He had been a respected boy at school, green but positive. To help him out, some of his friends persuaded their fathers, uncles or other sources of supply to give "Old Mase" a chance to write their fire insurance. He took the opening. Presently his acquaintance was wide enough for him to branch out into life as well as fire. After ten years in the city he was able to go to the general agent of his company and ask for a regular salary, in addition to his commissions, on the ground that there wasn't another solicitor in the state he had to take his hat off to.
He was a highly concentrated product, like most successful countrymen in the city. He hadn't been scattered in culture. He knew no foreign languages, no art save that on calendars, no music he could not hum, no drama save very occasionally a burlesque show when he felt that he needs must see women.

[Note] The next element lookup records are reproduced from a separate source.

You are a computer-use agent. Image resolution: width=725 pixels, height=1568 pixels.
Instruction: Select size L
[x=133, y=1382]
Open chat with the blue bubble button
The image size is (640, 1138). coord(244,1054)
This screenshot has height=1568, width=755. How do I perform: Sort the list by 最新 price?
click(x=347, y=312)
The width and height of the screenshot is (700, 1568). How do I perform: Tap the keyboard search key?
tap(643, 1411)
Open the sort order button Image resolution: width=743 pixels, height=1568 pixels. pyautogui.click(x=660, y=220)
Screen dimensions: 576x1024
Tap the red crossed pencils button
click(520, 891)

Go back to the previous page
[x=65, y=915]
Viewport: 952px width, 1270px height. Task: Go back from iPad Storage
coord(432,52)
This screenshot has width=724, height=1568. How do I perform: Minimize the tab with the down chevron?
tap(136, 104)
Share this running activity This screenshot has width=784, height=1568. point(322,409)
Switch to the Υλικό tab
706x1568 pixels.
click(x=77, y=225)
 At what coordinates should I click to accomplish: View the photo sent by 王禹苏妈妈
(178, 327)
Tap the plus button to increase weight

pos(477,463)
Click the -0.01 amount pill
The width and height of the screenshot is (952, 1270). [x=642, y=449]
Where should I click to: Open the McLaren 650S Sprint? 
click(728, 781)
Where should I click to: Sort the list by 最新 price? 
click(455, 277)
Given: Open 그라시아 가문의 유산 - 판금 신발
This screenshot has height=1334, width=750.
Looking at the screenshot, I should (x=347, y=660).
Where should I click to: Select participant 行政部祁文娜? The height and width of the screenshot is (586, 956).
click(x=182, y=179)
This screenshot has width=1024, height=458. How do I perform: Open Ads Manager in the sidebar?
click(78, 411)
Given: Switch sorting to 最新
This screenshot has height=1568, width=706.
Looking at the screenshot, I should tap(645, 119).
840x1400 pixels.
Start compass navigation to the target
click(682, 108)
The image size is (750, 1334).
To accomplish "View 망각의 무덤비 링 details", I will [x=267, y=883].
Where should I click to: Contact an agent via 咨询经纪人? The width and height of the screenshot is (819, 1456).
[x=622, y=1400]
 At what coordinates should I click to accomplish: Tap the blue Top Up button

He knew, if he hadn't forgotten, how to find a kingfisher's nest up a small tunnel in the river bank, or a red-winged blackbird's pendant above the swamp waters, or a butcher-bird's in a thornbush with beheaded field mice hanging from its spears. Even now, with farmer's instinct, he looked up quickly through the skyscrapers at a sudden shift in wind.
He lived in a rooming house and ate where he happened to be. His bureau was bare of everything save the towel across the top, his derby hat, when he was in bed, and a handful of matches. His upper drawer, usually half-pulled out, was filled not with collars and ties, but with papers relating to his business; actuaries' figures; reports from all companies, his own and his rivals'; records of "prospects" that he had brought home for evening study; rough drafts of solicitation "literature" he was getting up for the company. He usually worked at night in his shirt sleeves, his hat cocked on the back of his head, his chair tilted back against the wall under a single gas jet with a ground glass globe that diverted most of the light upward toward the ceiling.
Even after he reached the point where he could afford more expensive living, he did not change. He wore better clothes because a "front" was mere business intelligence, but otherwise his habits were within a hundred and fifty dollars of his first year.
Pleasure he regarded as the enemy, not so much because of its money-cost, as because it was diverting. He didn't wish to be diverted; he wished to sell life insurance and more and more. That was as far as he went with his plans. He didn't want to get rich so as to gratify dreams, to have a beautiful wife and buy her a big house and motors. He simply wanted to get rich.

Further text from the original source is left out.